10. Chicamacomico Life-Saving Station & Museum
Location: 23645 NC Hwy 12, Rodanthe, NC 27968 | Website
The Chicamacomico (“chi-ka-ma-COM-i-co“), Life-Saving Station was built in 1874 and was one of many stations funded by the government as a response to the frequent shipwrecks in the seas along the coast (known as the Diamond Shoals). The most famous rescue for this station, and one of the most impressive in maritime history was the rescue attempt of the SS Mirlo in 1918 which was struck down by a German U-boat during WWI. Keeper John Allen Midgett and his crew took surfboat No. 1046 out into the fiery waters surrounding the wreck to search for survivors and successfully rescued 42 British sailors. Although these stations were once operated by the U.S. Lifesaving Service division, coastal life-saving services were taken over by the United States Coast Guard when it was created in 1915. Today, the Chicamacomico site honors the bravery of these heroic lifesavers and gives visitors the chance to learn about the history of maritime rescue while exploring original buildings and a museum featuring replicas, equipment and other artifacts.
11. Graveyard of the Atlantic Museum
Location: 59200 Museum Dr. Hatteras, NC 27943 | Website
Between treacherous storms, volatile currents and strong waves caused by the shifting sandbars, the waters around the Outer Banks have become the final resting place of thousands of ships and their crew throughout history. This dangerous area of water, known as The Diamond Shoals, earned the nickname “Graveyard of the Atlantic” due to these abundant and horrible losses. Located on the southern tip of Hatteras Island, the Graveyard of the Atlantic Museum lets visitors discover maritime history through its artifacts and exhibits. From diving, fishing and life-saving to naval warfare, piracy, and shipwrecks, the museum explores the evolution of oceanic technology and seafaring culture. Notable artifacts include the original 1854 First Order Lens from the Cape Hatteras Lighthouse and artifacts from Blackbeard’s Queen Anne’s Revenge.
12. British Cemetery
Location: British Cemetery Rd., Ocracoke Island, NC 27960
A small plot of land on the southern island of Ocracoke is home to a memorial for the British sailors who lost their lives on the HMT Bedfordshire in 1942 during the Second World War.
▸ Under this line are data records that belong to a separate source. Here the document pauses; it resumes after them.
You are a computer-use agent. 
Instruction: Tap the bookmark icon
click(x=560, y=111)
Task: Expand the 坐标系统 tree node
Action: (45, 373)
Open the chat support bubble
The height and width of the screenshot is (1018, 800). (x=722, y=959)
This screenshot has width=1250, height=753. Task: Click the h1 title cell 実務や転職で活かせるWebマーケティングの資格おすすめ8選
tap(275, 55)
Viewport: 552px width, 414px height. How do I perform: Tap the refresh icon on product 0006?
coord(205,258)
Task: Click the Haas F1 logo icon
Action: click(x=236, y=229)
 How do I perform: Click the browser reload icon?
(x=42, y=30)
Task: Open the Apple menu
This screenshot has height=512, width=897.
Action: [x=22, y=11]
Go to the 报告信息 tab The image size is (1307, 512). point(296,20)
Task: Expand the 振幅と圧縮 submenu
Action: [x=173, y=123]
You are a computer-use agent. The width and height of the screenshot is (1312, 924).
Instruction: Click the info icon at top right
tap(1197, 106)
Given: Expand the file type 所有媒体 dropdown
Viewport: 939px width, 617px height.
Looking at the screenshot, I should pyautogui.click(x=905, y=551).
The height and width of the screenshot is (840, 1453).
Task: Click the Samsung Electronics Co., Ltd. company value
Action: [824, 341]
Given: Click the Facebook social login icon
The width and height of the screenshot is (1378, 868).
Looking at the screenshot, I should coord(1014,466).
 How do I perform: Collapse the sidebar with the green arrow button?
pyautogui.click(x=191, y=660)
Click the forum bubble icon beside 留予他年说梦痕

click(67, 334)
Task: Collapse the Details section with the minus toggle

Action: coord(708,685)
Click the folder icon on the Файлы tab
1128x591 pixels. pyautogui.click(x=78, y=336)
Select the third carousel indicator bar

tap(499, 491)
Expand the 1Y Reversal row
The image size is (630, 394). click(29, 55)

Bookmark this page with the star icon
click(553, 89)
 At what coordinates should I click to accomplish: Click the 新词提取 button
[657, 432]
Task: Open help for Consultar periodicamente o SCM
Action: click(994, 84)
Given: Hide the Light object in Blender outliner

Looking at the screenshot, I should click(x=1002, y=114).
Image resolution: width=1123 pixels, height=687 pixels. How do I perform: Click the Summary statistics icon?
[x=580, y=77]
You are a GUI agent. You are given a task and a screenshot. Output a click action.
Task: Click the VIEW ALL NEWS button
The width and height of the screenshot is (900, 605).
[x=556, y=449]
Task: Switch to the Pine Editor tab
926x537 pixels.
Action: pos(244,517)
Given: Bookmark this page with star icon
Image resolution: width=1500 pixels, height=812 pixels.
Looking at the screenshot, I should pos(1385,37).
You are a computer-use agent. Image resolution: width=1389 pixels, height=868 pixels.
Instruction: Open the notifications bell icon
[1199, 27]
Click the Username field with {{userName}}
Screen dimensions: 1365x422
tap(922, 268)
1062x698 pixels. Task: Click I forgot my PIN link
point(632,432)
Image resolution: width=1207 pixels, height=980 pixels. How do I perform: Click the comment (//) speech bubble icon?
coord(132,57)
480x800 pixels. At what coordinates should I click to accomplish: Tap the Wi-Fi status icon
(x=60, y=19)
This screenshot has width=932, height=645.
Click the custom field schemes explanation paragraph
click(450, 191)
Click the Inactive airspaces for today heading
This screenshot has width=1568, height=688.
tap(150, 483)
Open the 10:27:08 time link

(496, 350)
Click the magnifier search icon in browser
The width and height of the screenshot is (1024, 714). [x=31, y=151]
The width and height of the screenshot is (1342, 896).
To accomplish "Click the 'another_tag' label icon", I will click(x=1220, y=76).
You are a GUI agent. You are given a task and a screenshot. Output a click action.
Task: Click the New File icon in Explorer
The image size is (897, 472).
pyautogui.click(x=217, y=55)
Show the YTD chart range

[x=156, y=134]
During WWI and WWII, the Atlantic surrounding the area was known as “Torpedo Alley” – a dangerous stretch of waters infamous for being the final resting place of over 350 ships due to attacks from German U-boats. When the HMT Bedfordshire was struck, there were no survivors and the local families who lived on Ocracoke Island at the time decided to create a proper burial ground for the four sailors whose bodies did wash ashore. Maintained by the Ocracoke Coast Guard, a ceremony is held each year in May to honor those who served and is attended by members of the British Royal Navy and the U.S. Coast Guard.